OUTLINE: APPEALS TO THE BOARD OF IMMIGRATION APPEALS AND THE UNITED STATES COURT OF APPEALS FOR THE SECOND CIRCUIT

by
Cyrus D. Mehta*

This outline was prepared in conjunction with Mr. Mehta’s presentation at a continuing legal education program sponsored by the Federal Bar Council, Asylum 101: Learning How To Effectively Navigate The Asylum Process, on July 2, 2008 in New York City. This outline will be useful to readers who need a quick reference for filing appeals of asylum decisions to the Board of Immigration Appeals or to the United States Court of Appeals for the Second Circuit.

  1. BOARD OF IMMIGRATION APPEALS (BIA)
  1. Notice of Appeal. File Notice of Appeal on EOIR Form-26 within 30 days of IJ decision, and it must be filed directly to the BIA within 30 calendar days of an IJ’s oral decision or the mailing of of an IJ’s written decision. 8 CFR § 1003.38. If the final date is a Saturday, Sunday or public holiday, the appeal time shall be extended to the next business day. Id. A Notice of Appeal may not be filed by a party who has waived appeal. Id; But see US v. Calderon, 391 F.3d 370 (2d Cir. 2004) (waiver can be challenged where respondent did not knowingly and intelligently waive his right to appeal).The 30 day deadline is mandatory and jurisdictional.
  1. Briefs. The NOA must specify in detail the factual and legal grounds, as well as the errors relating to the statutory ground of eligibility or to the exercise of discretion. 8 CFR §1003.3(b). It must be accompanied by an EOIR-27, and a certificate of service with a complete address demonstrating service on DHS counsel. 8 CFR § 1003.3(a)(1). The BIA will create a record of the proceeding and schedule a briefing schedule. For a non-detained case, each party has 21 days to submit a brief. Each party may obtain an extension of the 21 day period by filing a motion prior to the date. In a detained case, the parties must simultaneously file their briefs within the 21-day period. 8 CFR § 1003.3(c).
  1. 1 Member vs. 3 Member Panel.
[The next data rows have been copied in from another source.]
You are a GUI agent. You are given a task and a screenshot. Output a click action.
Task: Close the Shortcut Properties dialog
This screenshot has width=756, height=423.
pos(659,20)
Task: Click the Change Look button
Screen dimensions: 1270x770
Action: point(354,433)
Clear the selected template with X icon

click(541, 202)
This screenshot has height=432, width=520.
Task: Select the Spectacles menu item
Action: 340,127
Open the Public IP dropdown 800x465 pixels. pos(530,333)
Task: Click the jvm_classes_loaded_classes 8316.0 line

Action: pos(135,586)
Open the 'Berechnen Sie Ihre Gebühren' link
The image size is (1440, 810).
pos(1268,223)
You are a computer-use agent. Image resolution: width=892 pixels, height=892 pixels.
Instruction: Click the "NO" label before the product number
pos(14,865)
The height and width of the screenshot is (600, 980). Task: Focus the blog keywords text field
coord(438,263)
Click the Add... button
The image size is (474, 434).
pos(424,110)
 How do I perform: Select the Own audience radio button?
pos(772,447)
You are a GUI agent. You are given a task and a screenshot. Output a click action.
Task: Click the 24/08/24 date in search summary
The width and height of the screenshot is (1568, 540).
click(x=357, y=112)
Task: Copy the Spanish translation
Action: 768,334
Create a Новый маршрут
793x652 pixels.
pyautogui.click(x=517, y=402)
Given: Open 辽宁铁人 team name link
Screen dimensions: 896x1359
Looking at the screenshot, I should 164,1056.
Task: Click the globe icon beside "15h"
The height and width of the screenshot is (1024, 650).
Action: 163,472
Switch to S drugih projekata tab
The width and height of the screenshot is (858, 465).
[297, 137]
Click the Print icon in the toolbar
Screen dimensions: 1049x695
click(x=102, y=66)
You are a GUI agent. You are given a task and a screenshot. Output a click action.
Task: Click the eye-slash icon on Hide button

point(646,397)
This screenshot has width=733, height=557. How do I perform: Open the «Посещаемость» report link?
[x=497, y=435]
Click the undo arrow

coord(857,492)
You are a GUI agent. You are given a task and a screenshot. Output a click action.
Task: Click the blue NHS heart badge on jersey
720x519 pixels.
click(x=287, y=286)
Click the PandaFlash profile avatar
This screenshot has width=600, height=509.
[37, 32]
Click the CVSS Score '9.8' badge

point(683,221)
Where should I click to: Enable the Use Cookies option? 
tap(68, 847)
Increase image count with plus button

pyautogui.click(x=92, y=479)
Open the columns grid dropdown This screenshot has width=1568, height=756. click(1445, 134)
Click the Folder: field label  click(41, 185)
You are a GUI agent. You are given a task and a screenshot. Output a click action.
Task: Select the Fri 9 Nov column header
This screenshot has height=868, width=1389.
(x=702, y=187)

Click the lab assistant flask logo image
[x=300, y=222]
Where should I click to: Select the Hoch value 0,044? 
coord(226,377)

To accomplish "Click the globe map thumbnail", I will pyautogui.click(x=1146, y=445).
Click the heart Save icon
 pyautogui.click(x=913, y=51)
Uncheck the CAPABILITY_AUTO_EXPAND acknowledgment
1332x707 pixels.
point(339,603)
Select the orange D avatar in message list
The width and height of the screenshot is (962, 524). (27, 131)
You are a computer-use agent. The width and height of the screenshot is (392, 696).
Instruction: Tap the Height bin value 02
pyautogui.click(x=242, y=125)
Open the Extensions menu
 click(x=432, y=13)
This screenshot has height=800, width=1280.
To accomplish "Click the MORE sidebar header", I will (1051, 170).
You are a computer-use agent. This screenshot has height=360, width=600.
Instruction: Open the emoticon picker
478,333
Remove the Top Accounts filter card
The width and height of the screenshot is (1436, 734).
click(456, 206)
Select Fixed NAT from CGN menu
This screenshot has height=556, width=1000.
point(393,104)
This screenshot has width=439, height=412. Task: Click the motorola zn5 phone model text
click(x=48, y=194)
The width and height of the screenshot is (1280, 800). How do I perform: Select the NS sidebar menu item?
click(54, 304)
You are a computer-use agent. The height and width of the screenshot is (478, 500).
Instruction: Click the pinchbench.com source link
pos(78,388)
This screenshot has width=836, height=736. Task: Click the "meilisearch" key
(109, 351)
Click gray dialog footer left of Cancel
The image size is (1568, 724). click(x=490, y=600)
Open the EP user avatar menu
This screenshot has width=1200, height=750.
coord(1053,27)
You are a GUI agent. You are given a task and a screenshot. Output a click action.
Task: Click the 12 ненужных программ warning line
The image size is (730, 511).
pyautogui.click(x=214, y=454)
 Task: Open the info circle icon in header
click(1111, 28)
Since most decisions will be decided by one Board member, it is important to explain in detail why the case should be referred to a 3-member panel. 8 CFR § 1003.3(b) and state the reasons under 8 CFR §1003.1(e)(6): i) to settle inconsistencies among the rulings of different immigration judges; ii) to establish a precedent construing the meaning of laws, regulations or procedures; iii) to review a decision by an IJ or DHS that is not in conformity with the law or with applicable precedents; iv) to resolve a case or controversy of major national import; v) to review a clearly erroneous factual determination by an IJ; or vi) to reverse the decision of an IJ other than by the procedure for a brief order by a single Board member. See Proposed BIA Rule on Affirmance Without Opinion [EOIR Docket No. 159P; AG Order No. 2976-2008], where AWO will be deemed to have considered all arguments and claims, and is not to be construed as waiving a party’s obligation to exhaust remedies. The preamble to the proposed BIA rule also refers to National Cable & Telecom Ass’n v. Brand X Internet Services, 545 US 967 (2005) (unless the court finds a statutory provision unambiguous under Chevron step one – the administrative agency is free to adopt a contrary interpretation, as long as it does so with proper foundation and explanation, and the courts are thereafter required to defer to the agency’s new interpretation under Chevron step two). If BIA has affirmed the IJ’s decision without opinion, Second Circuit will review the IJ’s decision as a final agency determination. Ming Xia Chen v. BIA, 435 F.3d 141 (2d Cir. 2006).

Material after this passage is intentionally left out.